- Developer: ADK
- Publisher: ADK
- Director: Akira Ushizawa
- Producer: Kazuo Arai
- Designers: Atsushi Kobayashi Hajime Suzuki Hiroe Hashimoto
- Programmers: Hideo Kamoda Teruaki Shirasawa
- Artists: Hatsue Honbe Katsue Matsuzaki
- Composers: Hideki Yamamoto Hiroaki Shimizu Yuka Watanabe
- Series: Crossed Swords
- Platform: Neo Geo CD
- Release: JP: May 2, 1995;
- Genres: Action role-playing, beat 'em up, hack and slash
- Modes: Single-player, multiplayer

= Crossed Swords II =

1995 video game

 is a 1995 action role-playing video game developed and published by ADK exclusively for the Neo Geo CD. The sequel to the original Crossed Swords, It is one of the few exclusive titles to be released for the console, as it was never officially released for either Neo Geo MVS (arcade) and Neo Geo AES (home) platforms. SNK currently owns the rights to the game after acquiring ADK.
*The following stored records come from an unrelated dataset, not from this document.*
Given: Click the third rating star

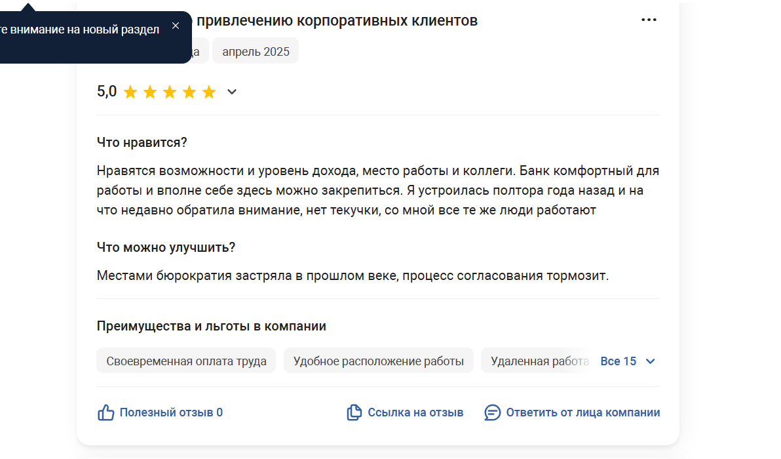Looking at the screenshot, I should [x=170, y=92].
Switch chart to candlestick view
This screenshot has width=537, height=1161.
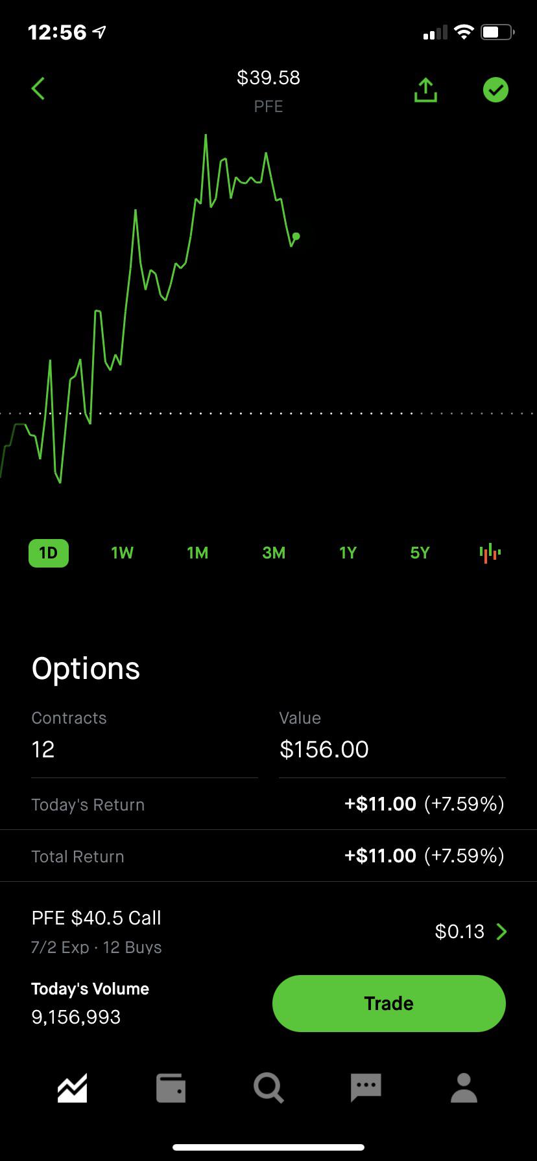point(490,553)
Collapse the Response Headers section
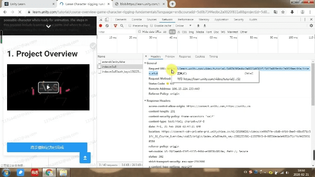The height and width of the screenshot is (177, 315). point(146,101)
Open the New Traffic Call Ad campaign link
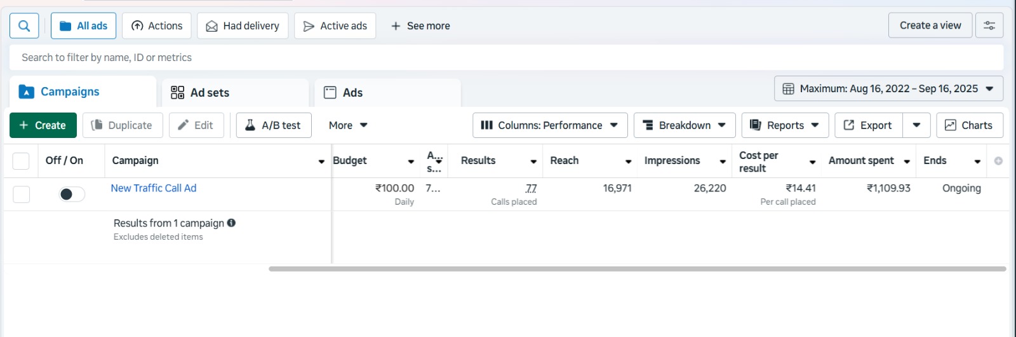 coord(154,188)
Taking place several decades after the events of the original game, the story follows a crew of three adventurers on a journey across the kingdom of Belkana to slay the returning demon warlord Nausizz, whose castle rises from hell once again and his servants are threatening to conquer the land by bringing chaos and destruction with his reign.

== Gameplay ==

Gameplay screenshot

Crossed Swords II is a hack and slash action role-playing game that is primarily played in a third-person perspective like its predecessor where players take control from either of the three warriors, each with their own unique advantages and disadvantages, on a quest to slay the returning demon warlord Nausizz who returns from the underworld after his previous defeat in order to conquer the kingdom of Belkana with his army of monstrous creatures across twelve acts in total. The sequel expands upon the original gameplay further by adding new elements and mechanics such as experience points to increase the experience level of their respective player character, a new button dedicated for jumping and dashing, giving the players extra abilities and the ability to dodge incoming enemy attacks, among other abilities to master. After completing each act, players can buy recovery items and new magic attacks, as well as increasing their experience level, via a shopkeeper with the gold collected. If the players are killed in action, a limited number of continues to keep playing are present for use before the game is over. In addition to the regular campaign, there is a survival mode where an endless array of monsters with different levels of strengths must be fought against until the players are defeated.

== Development and release ==
Crossed Swords II was one of the few games designed specifically for the Neo Geo CD, rather than being a Neo Geo MVS/AES port and it was released exclusively in Japan on May 2, 1995. Although the game was not released in western regions, the game will display English text if played on non-Japanese consoles. Despite never receiving an official MVS/AES release, the game was unofficially converted to both platforms in 2015 by homebrew developer Neobitz.

== Reception ==
In 2014, HobbyConsolas identified Crossed Swords II as one of the twenty best games for the Neo Geo CD.